Can you update the items starting at the very first one and ending at the line containing "click(x=599, y=12)", changing "Scale" to "Move" and leaving everything else unchanged?

▶ Dataset rows
■ ■ ■ ■ ■ ■ ■

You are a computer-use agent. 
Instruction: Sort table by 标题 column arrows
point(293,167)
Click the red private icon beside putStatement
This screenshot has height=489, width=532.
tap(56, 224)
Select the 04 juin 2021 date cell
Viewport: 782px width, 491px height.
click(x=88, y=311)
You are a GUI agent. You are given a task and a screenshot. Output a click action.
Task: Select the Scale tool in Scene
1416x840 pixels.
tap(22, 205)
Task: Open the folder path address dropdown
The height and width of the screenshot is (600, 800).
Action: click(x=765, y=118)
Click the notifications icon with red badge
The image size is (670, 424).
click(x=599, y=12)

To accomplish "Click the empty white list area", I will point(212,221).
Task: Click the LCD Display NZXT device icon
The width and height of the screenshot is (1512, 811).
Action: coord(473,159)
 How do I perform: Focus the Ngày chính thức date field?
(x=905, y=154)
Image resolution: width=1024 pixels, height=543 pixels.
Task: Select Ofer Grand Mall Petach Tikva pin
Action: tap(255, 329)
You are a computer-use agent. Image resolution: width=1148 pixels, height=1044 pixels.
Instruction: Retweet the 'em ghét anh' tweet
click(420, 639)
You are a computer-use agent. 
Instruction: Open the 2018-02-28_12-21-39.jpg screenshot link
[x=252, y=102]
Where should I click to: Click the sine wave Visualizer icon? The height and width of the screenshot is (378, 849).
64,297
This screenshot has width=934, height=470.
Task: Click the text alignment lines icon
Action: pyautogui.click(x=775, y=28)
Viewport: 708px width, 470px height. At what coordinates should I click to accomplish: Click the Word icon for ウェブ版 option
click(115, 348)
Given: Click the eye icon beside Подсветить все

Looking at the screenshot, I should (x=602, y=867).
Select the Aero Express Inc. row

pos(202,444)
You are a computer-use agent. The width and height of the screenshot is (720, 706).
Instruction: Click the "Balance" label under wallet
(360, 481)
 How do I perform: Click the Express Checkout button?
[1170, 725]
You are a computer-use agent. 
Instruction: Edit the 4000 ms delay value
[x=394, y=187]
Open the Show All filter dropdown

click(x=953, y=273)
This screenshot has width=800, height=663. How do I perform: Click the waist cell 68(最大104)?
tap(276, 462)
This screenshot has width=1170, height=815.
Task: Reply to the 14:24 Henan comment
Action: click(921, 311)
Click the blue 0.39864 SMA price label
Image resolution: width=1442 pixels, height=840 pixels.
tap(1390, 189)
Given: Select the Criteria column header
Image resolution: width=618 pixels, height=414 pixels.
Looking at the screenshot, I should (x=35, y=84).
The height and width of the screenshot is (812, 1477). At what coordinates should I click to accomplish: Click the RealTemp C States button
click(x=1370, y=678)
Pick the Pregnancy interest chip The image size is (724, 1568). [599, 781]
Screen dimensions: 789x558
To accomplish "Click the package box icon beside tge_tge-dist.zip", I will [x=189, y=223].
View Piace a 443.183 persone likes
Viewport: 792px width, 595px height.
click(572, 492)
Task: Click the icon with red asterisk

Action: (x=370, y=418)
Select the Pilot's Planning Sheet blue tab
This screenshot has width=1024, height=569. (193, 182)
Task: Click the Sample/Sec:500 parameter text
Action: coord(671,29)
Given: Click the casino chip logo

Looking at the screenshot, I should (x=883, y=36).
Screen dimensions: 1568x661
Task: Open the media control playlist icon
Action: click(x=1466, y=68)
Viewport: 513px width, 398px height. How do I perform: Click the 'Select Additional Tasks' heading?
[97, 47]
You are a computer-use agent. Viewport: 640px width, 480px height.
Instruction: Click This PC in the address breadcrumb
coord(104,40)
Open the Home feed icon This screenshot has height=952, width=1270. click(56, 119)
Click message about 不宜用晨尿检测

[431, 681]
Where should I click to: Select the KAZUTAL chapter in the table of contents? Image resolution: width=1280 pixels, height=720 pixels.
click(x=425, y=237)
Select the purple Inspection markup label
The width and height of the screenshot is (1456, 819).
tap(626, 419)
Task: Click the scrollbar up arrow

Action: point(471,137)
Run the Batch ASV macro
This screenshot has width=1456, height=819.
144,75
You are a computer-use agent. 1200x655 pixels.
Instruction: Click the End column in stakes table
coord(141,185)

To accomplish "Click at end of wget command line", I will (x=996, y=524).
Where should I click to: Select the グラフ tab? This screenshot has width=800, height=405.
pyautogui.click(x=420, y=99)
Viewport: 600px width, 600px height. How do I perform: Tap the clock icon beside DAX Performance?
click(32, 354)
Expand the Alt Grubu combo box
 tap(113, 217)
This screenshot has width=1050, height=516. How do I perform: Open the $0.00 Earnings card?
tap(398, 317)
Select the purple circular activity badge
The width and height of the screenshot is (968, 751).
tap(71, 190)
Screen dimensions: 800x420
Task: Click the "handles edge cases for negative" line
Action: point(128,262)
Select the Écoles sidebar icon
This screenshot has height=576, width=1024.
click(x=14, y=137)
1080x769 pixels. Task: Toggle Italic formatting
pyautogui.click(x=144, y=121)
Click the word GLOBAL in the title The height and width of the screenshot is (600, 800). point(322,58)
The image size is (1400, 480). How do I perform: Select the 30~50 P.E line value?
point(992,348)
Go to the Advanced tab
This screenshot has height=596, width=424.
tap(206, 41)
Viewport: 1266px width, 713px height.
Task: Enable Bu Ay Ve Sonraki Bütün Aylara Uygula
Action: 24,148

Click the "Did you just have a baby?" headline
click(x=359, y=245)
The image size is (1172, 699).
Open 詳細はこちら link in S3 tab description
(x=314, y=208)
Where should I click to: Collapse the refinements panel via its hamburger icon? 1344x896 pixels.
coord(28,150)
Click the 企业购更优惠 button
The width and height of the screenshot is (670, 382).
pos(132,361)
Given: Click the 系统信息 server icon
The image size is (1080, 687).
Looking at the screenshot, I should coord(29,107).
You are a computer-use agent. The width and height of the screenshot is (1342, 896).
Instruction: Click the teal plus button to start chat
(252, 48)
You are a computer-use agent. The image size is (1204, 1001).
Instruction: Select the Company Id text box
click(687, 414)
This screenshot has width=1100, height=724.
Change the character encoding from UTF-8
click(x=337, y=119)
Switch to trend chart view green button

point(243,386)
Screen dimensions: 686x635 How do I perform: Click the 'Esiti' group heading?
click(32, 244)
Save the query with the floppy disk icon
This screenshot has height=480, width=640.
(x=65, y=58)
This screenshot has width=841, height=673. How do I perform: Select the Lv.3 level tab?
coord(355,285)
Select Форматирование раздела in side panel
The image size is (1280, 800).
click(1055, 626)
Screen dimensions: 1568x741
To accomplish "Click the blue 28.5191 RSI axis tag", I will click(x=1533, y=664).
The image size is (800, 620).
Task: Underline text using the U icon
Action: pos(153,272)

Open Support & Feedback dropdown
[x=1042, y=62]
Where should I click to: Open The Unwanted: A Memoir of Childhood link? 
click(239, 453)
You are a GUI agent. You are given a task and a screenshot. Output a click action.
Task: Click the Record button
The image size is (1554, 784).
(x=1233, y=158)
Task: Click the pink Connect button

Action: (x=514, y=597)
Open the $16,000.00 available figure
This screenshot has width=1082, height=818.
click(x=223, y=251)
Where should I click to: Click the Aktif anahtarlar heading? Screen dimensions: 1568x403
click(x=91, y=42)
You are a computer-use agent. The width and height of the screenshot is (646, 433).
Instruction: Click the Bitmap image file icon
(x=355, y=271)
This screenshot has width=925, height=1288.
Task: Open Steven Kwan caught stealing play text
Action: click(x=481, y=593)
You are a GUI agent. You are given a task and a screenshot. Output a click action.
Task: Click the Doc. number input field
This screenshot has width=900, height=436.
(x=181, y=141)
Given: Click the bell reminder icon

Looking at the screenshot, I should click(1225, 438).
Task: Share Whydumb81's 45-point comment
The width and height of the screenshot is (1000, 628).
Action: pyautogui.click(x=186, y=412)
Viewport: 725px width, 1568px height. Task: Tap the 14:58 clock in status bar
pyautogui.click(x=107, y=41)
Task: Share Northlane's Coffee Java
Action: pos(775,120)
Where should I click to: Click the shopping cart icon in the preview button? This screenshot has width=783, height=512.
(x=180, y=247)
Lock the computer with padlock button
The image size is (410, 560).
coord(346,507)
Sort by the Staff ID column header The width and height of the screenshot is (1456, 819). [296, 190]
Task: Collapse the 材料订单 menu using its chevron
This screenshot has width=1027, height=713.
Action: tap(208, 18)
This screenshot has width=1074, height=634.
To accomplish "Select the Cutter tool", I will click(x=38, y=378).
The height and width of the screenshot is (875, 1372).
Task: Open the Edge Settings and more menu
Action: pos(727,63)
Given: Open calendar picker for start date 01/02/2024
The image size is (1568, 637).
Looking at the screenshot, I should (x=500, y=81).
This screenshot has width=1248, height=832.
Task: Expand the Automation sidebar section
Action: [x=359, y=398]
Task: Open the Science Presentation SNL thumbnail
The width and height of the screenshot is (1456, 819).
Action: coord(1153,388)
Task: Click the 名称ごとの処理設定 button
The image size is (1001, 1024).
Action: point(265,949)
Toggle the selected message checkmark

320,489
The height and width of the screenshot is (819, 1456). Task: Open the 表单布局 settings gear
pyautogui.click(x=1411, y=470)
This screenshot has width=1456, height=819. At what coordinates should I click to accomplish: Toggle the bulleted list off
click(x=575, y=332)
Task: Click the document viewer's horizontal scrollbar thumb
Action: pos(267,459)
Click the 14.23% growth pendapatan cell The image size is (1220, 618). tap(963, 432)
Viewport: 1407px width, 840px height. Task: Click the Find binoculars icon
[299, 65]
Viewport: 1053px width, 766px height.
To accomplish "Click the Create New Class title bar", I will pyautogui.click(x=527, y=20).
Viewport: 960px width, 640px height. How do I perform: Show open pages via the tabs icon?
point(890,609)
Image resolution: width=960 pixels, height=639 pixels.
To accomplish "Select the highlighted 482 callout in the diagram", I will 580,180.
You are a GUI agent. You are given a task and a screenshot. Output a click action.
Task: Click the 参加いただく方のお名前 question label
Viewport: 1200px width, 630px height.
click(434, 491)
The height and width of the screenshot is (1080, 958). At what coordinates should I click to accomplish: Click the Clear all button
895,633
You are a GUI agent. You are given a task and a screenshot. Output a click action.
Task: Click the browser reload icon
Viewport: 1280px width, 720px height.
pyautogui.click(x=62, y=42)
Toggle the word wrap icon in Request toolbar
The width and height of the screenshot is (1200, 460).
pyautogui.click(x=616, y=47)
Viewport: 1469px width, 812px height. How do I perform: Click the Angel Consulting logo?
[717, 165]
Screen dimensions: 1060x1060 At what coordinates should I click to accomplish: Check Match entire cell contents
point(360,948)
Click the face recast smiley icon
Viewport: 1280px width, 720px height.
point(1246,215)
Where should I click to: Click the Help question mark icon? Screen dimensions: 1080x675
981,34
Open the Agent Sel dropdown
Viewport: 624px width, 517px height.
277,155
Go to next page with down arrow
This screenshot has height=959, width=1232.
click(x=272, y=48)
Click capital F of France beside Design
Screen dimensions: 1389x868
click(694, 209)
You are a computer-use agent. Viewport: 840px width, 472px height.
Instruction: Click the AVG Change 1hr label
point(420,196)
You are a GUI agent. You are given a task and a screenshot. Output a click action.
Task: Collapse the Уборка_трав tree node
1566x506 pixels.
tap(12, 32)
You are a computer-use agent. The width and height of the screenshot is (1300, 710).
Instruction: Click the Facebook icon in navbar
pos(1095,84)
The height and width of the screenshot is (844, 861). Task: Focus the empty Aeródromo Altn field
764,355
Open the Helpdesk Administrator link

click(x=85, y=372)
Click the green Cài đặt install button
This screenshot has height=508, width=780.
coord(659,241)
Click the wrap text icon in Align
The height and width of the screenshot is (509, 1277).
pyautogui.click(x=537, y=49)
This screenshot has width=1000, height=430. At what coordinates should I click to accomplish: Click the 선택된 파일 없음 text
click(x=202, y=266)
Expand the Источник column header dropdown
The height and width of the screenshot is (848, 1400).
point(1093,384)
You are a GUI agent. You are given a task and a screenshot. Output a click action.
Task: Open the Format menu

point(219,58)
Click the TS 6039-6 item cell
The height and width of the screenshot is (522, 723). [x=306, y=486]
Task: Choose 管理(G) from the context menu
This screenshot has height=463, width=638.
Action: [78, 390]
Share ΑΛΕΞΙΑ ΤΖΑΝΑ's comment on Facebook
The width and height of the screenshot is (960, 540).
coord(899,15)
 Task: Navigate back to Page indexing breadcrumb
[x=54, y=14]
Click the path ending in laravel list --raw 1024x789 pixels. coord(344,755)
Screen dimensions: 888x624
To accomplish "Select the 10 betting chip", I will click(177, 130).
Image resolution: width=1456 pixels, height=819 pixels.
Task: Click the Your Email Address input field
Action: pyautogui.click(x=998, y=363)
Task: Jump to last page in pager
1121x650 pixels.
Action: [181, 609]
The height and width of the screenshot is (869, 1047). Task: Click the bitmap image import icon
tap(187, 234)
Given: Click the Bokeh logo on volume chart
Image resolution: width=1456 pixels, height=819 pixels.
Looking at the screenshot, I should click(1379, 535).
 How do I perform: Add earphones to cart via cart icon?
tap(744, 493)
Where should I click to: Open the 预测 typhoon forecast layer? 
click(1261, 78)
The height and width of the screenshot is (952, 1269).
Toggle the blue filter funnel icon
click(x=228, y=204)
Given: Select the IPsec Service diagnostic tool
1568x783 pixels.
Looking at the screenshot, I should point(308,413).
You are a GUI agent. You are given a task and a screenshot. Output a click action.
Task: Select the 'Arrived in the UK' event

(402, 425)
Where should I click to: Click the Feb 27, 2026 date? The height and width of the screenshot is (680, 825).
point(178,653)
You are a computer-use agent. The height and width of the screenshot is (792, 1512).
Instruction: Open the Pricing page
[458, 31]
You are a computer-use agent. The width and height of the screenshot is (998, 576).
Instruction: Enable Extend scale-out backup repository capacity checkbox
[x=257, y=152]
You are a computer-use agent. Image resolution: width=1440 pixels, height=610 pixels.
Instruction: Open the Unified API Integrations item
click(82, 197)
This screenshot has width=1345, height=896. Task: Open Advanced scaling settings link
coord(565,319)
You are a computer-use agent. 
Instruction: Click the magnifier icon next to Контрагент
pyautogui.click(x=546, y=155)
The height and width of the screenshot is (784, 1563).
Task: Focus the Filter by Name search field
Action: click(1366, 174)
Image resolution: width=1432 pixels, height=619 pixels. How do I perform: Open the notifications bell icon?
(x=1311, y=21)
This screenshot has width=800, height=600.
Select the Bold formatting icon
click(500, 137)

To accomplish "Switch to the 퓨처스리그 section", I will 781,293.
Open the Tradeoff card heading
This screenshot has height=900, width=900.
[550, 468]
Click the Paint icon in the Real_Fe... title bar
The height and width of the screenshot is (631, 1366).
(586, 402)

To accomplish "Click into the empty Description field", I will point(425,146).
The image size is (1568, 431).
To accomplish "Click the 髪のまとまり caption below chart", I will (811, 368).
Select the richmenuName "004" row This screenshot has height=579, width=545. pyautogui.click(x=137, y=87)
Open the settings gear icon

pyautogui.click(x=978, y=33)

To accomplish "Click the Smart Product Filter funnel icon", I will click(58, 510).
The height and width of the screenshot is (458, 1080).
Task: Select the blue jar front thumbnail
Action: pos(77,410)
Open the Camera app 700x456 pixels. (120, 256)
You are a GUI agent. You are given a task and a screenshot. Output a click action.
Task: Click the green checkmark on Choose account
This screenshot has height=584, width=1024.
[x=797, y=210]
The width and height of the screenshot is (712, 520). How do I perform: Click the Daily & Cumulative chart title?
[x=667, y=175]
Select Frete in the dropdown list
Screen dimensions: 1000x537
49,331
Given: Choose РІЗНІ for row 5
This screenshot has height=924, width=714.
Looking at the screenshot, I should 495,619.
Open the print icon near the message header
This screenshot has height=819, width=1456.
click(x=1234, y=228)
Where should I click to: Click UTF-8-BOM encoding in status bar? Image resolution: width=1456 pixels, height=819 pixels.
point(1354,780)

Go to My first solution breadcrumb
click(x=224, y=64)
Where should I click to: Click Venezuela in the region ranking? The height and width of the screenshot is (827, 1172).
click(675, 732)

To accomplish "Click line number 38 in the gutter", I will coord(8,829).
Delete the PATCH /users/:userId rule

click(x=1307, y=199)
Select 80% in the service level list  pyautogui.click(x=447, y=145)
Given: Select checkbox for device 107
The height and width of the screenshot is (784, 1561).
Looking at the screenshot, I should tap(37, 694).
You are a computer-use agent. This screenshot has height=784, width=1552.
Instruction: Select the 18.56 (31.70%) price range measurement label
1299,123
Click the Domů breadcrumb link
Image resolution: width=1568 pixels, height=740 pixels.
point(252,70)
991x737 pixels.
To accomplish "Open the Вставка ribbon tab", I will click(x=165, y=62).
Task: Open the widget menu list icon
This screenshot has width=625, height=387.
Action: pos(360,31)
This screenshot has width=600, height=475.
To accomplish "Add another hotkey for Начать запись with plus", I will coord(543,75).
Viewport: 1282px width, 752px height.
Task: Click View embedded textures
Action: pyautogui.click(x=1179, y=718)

■ ■ ■ ■ ■ ■ ■

▶ Answer below
You are a computer-use agent. 
Instruction: Sort table by 标题 column arrows
point(293,167)
Click the red private icon beside putStatement
This screenshot has height=489, width=532.
tap(56, 224)
Select the 04 juin 2021 date cell
Viewport: 782px width, 491px height.
click(x=88, y=311)
You are a GUI agent. You are given a task and a screenshot. Output a click action.
Task: Select the Move tool in Scene
1416x840 pixels.
tap(22, 205)
Task: Open the folder path address dropdown
The height and width of the screenshot is (600, 800).
Action: click(x=765, y=118)
Click the notifications icon with red badge
The image size is (670, 424).
click(x=599, y=12)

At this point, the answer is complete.